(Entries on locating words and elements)
══════════════════════════════
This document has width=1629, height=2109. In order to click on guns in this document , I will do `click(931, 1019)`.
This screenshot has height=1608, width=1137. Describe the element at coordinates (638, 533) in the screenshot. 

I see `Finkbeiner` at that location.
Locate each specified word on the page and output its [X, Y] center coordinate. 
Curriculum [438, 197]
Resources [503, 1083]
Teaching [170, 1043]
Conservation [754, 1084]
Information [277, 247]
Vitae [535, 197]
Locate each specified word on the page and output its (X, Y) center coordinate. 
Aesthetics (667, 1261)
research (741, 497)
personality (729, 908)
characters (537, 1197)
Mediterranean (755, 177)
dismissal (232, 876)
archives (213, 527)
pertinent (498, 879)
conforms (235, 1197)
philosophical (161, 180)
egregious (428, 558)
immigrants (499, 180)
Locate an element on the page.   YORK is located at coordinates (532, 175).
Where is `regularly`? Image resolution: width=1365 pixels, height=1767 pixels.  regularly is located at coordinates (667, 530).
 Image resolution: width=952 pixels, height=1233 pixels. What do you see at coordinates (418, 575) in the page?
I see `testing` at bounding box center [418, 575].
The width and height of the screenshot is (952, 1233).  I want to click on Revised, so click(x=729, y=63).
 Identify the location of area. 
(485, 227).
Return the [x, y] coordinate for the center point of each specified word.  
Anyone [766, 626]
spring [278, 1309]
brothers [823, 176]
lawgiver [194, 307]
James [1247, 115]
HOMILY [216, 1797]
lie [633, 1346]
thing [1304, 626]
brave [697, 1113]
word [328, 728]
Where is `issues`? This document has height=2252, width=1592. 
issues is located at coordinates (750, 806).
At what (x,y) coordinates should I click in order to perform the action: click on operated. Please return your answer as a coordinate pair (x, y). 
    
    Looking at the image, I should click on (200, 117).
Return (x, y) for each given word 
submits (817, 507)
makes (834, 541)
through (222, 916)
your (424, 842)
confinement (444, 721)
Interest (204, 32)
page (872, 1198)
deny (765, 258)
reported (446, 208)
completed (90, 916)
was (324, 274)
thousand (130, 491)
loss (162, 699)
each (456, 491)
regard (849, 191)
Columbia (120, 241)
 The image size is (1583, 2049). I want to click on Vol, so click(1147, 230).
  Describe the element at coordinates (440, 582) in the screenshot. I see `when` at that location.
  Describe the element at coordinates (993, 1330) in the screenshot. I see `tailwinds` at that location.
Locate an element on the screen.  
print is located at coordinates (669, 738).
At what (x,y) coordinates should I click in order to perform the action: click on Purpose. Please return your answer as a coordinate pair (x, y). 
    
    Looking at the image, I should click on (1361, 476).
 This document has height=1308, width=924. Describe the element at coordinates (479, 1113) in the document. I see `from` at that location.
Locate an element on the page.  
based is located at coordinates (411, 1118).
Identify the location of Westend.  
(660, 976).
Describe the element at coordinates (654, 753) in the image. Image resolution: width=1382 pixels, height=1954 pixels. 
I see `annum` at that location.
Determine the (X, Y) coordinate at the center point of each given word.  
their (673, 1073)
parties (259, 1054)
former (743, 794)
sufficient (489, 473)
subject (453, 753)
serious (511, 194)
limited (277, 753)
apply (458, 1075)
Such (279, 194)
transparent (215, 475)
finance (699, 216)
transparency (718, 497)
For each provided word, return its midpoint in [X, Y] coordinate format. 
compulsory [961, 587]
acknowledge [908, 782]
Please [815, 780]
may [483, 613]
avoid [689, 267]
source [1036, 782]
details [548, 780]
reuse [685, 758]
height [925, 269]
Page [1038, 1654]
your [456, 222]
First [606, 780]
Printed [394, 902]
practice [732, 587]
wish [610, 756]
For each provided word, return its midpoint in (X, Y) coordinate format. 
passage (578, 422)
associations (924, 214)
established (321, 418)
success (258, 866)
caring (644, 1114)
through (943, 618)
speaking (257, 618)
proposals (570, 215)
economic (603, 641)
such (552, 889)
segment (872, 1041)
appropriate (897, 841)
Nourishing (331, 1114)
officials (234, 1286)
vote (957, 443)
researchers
══════════════════════════════
Reproduce every one of the items above word for word, changing nothing.

> [Finished answer]:
This document has width=1629, height=2109. In order to click on guns in this document , I will do `click(931, 1019)`.
This screenshot has height=1608, width=1137. Describe the element at coordinates (638, 533) in the screenshot. 

I see `Finkbeiner` at that location.
Locate each specified word on the page and output its [X, Y] center coordinate. 
Curriculum [438, 197]
Resources [503, 1083]
Teaching [170, 1043]
Conservation [754, 1084]
Information [277, 247]
Vitae [535, 197]
Locate each specified word on the page and output its (X, Y) center coordinate. 
Aesthetics (667, 1261)
research (741, 497)
personality (729, 908)
characters (537, 1197)
Mediterranean (755, 177)
dismissal (232, 876)
archives (213, 527)
pertinent (498, 879)
conforms (235, 1197)
philosophical (161, 180)
egregious (428, 558)
immigrants (499, 180)
Locate an element on the page.   YORK is located at coordinates (532, 175).
Where is `regularly`? Image resolution: width=1365 pixels, height=1767 pixels.  regularly is located at coordinates (667, 530).
 Image resolution: width=952 pixels, height=1233 pixels. What do you see at coordinates (418, 575) in the page?
I see `testing` at bounding box center [418, 575].
The width and height of the screenshot is (952, 1233).  I want to click on Revised, so click(x=729, y=63).
 Identify the location of area. 
(485, 227).
Return the [x, y] coordinate for the center point of each specified word.  
Anyone [766, 626]
spring [278, 1309]
brothers [823, 176]
lawgiver [194, 307]
James [1247, 115]
HOMILY [216, 1797]
lie [633, 1346]
thing [1304, 626]
brave [697, 1113]
word [328, 728]
Where is `issues`? This document has height=2252, width=1592. 
issues is located at coordinates (750, 806).
At what (x,y) coordinates should I click in order to perform the action: click on operated. Please return your answer as a coordinate pair (x, y). 
    
    Looking at the image, I should click on (200, 117).
Return (x, y) for each given word 
submits (817, 507)
makes (834, 541)
through (222, 916)
your (424, 842)
confinement (444, 721)
Interest (204, 32)
page (872, 1198)
deny (765, 258)
reported (446, 208)
completed (90, 916)
was (324, 274)
thousand (130, 491)
loss (162, 699)
each (456, 491)
regard (849, 191)
Columbia (120, 241)
 The image size is (1583, 2049). I want to click on Vol, so click(1147, 230).
  Describe the element at coordinates (440, 582) in the screenshot. I see `when` at that location.
  Describe the element at coordinates (993, 1330) in the screenshot. I see `tailwinds` at that location.
Locate an element on the screen.  
print is located at coordinates (669, 738).
At what (x,y) coordinates should I click in order to perform the action: click on Purpose. Please return your answer as a coordinate pair (x, y). 
    
    Looking at the image, I should click on (1361, 476).
 This document has height=1308, width=924. Describe the element at coordinates (479, 1113) in the document. I see `from` at that location.
Locate an element on the page.  
based is located at coordinates (411, 1118).
Identify the location of Westend.  
(660, 976).
Describe the element at coordinates (654, 753) in the image. Image resolution: width=1382 pixels, height=1954 pixels. 
I see `annum` at that location.
Determine the (X, Y) coordinate at the center point of each given word.  
their (673, 1073)
parties (259, 1054)
former (743, 794)
sufficient (489, 473)
subject (453, 753)
serious (511, 194)
limited (277, 753)
apply (458, 1075)
Such (279, 194)
transparent (215, 475)
finance (699, 216)
transparency (718, 497)
For each provided word, return its midpoint in [X, Y] coordinate format. 
compulsory [961, 587]
acknowledge [908, 782]
Please [815, 780]
may [483, 613]
avoid [689, 267]
source [1036, 782]
details [548, 780]
reuse [685, 758]
height [925, 269]
Page [1038, 1654]
your [456, 222]
First [606, 780]
Printed [394, 902]
practice [732, 587]
wish [610, 756]
For each provided word, return its midpoint in (X, Y) coordinate format. 
passage (578, 422)
associations (924, 214)
established (321, 418)
success (258, 866)
caring (644, 1114)
through (943, 618)
speaking (257, 618)
proposals (570, 215)
economic (603, 641)
such (552, 889)
segment (872, 1041)
appropriate (897, 841)
Nourishing (331, 1114)
officials (234, 1286)
vote (957, 443)
researchers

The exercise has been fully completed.